**Problem requirements**
Can you pull out every line of the entries below that contains the word "growth"?

**Data lines**
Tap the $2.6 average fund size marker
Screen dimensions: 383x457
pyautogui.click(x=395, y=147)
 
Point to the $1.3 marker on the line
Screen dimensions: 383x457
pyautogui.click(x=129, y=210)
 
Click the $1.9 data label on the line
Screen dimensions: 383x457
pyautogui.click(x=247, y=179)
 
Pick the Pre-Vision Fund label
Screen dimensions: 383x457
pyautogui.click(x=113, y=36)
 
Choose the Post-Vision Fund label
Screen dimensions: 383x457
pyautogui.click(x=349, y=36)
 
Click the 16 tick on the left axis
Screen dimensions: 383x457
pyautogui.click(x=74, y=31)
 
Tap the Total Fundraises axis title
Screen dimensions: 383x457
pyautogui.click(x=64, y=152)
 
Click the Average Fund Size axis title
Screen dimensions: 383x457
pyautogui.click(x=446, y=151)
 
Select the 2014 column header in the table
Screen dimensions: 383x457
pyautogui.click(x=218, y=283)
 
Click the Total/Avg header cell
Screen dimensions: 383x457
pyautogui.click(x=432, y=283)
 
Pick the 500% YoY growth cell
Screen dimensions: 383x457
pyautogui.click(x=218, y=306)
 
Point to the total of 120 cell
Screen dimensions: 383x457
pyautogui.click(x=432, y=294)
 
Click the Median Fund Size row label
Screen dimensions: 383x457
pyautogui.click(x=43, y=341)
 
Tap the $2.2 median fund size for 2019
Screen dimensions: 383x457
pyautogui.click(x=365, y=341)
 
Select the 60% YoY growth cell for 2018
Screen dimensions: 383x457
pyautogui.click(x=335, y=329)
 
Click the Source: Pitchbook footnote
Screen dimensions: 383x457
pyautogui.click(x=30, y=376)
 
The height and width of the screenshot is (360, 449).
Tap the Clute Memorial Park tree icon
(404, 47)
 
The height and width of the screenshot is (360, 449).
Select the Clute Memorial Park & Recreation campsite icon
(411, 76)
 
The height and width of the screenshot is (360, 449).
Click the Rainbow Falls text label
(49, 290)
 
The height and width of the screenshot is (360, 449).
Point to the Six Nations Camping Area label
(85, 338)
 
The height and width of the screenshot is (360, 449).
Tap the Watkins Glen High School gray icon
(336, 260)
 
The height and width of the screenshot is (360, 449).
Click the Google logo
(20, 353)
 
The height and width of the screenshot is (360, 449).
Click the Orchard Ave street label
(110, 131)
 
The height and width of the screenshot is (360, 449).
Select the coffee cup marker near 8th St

**Full response**
Pick the 500% YoY growth cell
Select the 60% YoY growth cell for 2018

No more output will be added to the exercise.